Updated: Feb 5, 2019


“He just does that out of nowhere!”


“She does it for no reason!”


If you haven’t heard one of these phrases, you probably haven’t hung around too many parents. It’s usually easy to point out what a child’s bad, or in ABA-speak "maladaptive", behaviors are but it can be pretty tricky to figure out why they’re engaging in that behavior. For example, you know that Johnny shouldn’t be picking his nose...but you can’t figure out why on earth he’s doing it! (More on this later...)



A common misconception is that behaviors will sometimes happen for no reason, but all behaviors can be boiled down to one (or more than one) of four reasons, or in ABA-speak: "functions of behavior". They are: Attention, Escape, Access, or Automatic. These functions, are important to identify because they can help us determine how we should intervene on a behavior. Once we can identify the function(s), we can stop the behavior from occurring, or on the flip-side, encourage the behavior to continue.

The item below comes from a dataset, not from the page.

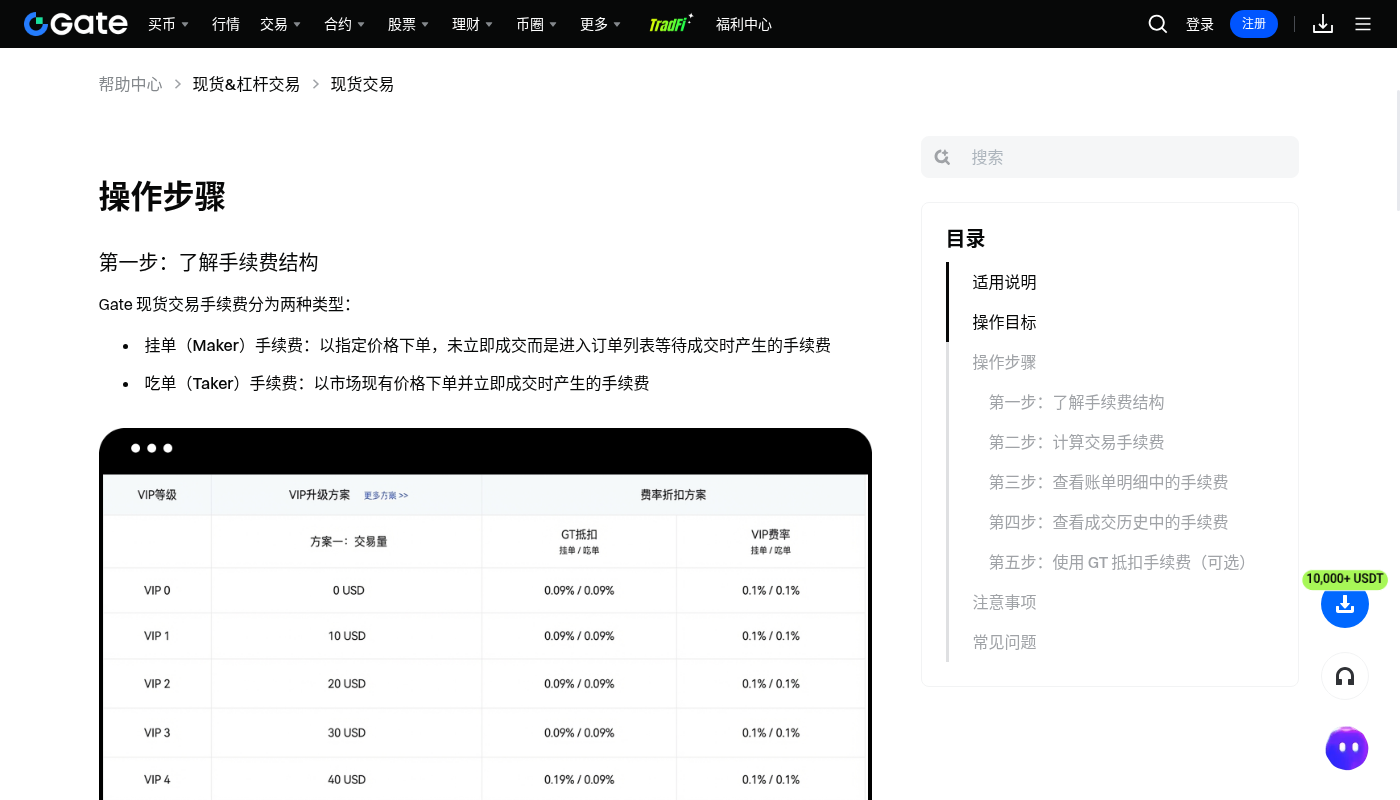Click the blue floating download button
This screenshot has width=1400, height=800.
[1345, 604]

Attention: The person engages in this behavior because it gets them attention--good or bad! Attention can involve vocal communication, eye contact, facial expressions, body posture, and physical interaction. This attention can look like:

- Saying “Great job!” and giving high fives

- Frowning or making an upset face

- Hugs and tickles

- Saying “No! Don’t do that!”

- Talking about the behavior to another person in front of them

- Turning around and facing them.


We can assume the person prefers the nice attention, but when they can’t get that, they’ll often settle for the not-so-nice attention mentioned. Either way, the person is looking to get some type of response from another person, or group of people.

How do we know when a behavior is attention seeking? They are usually looking for your reaction! Check to see if the person is looking at you right after the behavior, or calling your attention to the behavior (eg: “you can’t catch me!” or “haha, I hit you!”).

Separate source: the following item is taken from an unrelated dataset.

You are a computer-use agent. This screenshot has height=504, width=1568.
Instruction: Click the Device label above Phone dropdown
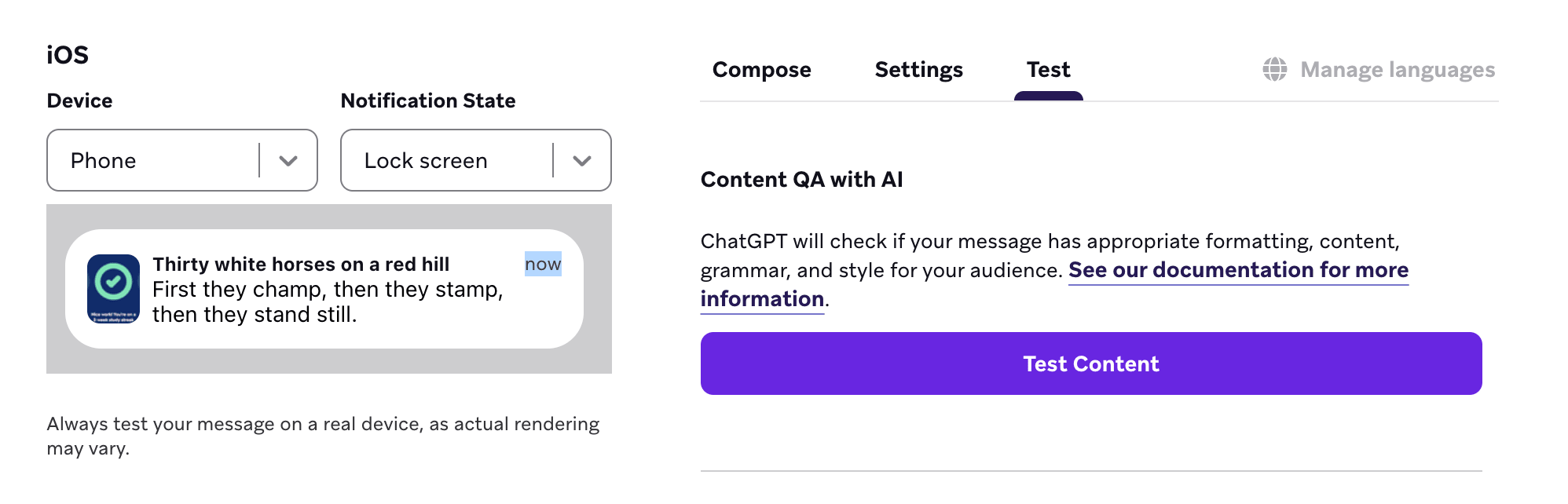(79, 100)
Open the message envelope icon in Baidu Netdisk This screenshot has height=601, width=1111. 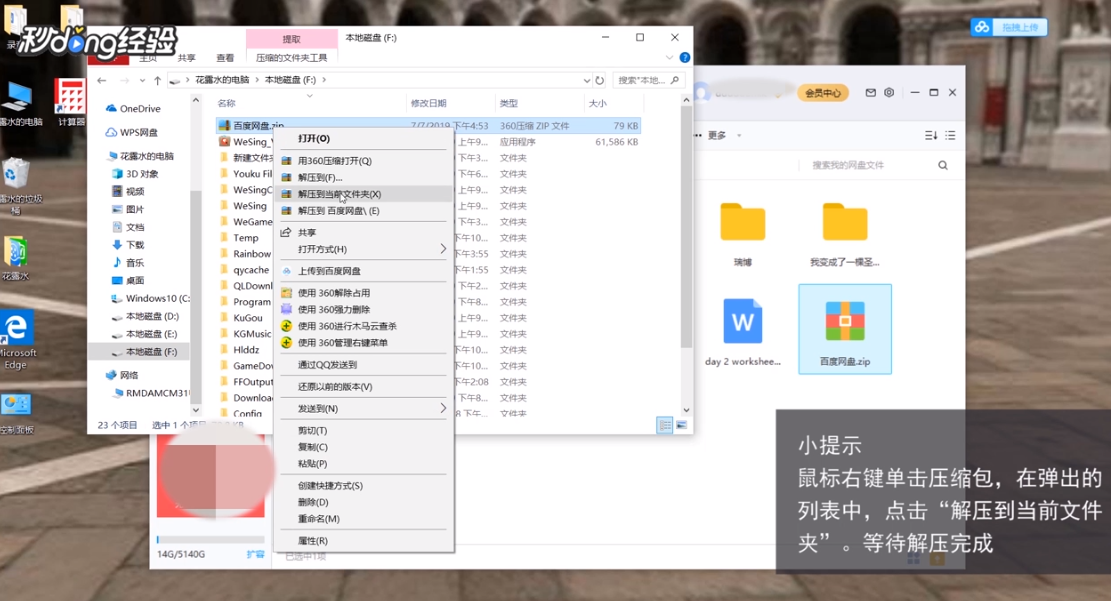point(870,91)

Escape: The person engages in this behavior because it gets them out of a non-preferred task or demand. These behaviors are can be appropriate, inappropriate, or even helpful.

Saying “I’m all done. Can I leave?”

Pointing at a “break card”

Ripping up the math homework to get out of it.

Running away from the table when you take out their homework

Needing to suddenly use the bathroom before the class

Offering to help with chores to avoid writing a paper

How do we know a behavior is Escape maintained? The behavior happens in the presence of a demand. The behavior does not happen when there is no non-preferred activity or task presented.


Tangible: The person engages in this behavior because it gets them something they want--a preferred item or activity. There are appropriate ways to request things, and inappropriate ways, but both serve the same function.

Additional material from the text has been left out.